● **Problem details**: Go through the records below and copy out every line holding "will".

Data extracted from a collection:
————————
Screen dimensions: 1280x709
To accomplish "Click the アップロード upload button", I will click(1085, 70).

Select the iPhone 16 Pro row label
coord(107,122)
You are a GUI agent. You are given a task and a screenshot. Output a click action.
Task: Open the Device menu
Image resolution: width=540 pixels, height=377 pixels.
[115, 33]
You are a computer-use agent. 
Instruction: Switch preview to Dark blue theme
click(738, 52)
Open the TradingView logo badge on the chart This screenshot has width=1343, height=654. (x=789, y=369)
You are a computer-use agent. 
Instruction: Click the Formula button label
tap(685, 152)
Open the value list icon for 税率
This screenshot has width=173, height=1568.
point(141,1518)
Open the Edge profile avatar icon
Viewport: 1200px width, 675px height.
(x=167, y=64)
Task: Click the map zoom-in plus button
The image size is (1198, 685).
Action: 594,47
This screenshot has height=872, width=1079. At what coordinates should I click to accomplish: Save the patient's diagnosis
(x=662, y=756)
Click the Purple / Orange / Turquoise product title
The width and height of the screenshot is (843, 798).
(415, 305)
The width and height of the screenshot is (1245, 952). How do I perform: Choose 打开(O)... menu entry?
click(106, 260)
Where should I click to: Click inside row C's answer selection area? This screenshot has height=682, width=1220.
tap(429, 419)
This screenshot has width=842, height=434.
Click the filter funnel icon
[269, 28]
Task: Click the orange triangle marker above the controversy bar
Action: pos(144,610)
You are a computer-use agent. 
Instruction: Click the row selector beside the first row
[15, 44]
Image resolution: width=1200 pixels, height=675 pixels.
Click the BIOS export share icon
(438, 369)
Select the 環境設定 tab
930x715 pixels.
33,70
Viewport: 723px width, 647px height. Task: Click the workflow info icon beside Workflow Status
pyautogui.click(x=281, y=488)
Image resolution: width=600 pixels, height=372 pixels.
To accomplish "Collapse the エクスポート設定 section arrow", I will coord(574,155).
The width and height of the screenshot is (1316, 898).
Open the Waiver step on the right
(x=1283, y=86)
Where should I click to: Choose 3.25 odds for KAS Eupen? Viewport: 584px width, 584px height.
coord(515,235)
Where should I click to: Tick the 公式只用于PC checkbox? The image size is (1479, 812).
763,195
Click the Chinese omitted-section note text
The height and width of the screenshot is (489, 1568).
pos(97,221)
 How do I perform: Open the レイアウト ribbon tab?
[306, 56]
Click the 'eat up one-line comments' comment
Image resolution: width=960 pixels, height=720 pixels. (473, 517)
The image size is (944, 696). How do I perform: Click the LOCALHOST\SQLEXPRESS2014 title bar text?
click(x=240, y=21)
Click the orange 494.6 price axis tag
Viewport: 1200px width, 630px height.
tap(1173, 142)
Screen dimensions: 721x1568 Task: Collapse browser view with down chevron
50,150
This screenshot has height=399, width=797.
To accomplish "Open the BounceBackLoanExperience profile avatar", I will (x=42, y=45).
————————
● **Response to this task**:
To accomplish "Click the アップロード upload button", I will click(1085, 70).
To accomplish "Collapse the エクスポート設定 section arrow", I will coord(574,155).
To accomplish "Open the BounceBackLoanExperience profile avatar", I will (x=42, y=45).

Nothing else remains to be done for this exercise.